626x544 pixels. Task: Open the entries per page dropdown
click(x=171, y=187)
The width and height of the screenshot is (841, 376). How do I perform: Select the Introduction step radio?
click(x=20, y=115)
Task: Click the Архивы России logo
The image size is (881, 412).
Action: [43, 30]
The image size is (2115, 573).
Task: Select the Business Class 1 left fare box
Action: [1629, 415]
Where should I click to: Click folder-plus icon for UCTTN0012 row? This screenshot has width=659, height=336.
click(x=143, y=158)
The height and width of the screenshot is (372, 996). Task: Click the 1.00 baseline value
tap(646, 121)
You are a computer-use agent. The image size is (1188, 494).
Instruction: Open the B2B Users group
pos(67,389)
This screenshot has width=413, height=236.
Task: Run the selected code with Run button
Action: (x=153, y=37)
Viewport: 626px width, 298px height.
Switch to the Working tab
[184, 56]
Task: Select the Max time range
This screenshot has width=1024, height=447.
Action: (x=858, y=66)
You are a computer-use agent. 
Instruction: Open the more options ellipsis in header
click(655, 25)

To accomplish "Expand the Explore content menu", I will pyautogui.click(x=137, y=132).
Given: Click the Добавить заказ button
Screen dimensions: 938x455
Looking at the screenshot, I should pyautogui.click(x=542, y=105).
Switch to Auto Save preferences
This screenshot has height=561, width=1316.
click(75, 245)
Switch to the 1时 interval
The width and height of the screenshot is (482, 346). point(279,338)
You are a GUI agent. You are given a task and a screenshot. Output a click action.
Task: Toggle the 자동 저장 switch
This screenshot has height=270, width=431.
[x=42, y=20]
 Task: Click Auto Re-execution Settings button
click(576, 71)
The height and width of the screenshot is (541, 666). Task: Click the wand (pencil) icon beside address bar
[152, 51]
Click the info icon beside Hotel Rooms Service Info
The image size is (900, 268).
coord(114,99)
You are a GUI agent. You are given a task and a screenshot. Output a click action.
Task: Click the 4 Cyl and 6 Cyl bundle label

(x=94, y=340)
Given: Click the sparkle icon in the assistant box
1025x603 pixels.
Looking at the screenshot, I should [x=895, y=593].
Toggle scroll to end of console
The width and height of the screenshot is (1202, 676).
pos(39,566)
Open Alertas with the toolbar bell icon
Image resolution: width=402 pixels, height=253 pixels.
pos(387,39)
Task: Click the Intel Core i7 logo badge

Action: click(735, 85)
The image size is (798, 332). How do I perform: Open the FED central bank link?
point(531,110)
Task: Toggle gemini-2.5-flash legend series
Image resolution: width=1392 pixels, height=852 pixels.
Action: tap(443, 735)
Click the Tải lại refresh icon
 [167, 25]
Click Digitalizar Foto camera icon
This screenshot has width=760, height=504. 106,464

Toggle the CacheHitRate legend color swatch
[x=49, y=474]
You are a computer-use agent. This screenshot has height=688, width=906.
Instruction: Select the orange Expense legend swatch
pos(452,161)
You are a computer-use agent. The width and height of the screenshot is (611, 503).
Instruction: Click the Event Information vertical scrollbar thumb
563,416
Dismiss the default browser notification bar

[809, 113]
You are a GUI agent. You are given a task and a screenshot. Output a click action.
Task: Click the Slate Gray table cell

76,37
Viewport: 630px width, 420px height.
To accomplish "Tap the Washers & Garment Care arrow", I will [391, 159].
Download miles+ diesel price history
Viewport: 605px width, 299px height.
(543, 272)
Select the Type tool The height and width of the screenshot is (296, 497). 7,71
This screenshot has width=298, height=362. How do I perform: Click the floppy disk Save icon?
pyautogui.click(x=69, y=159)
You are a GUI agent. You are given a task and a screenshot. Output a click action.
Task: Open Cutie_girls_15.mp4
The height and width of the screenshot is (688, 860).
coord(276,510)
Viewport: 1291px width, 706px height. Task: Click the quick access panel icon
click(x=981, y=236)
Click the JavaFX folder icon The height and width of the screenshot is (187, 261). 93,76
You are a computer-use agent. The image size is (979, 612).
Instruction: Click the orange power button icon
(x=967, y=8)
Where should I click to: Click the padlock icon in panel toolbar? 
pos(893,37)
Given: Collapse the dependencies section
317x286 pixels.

_INSTRUCTIONS FOR THE TASK_.
When you find a line in the records that contains the word "accomplish", copy it.

_TASK OUTPUT_.
To accomplish "Expand the Explore content menu", I will pyautogui.click(x=137, y=132).
To accomplish "Tap the Washers & Garment Care arrow", I will [391, 159].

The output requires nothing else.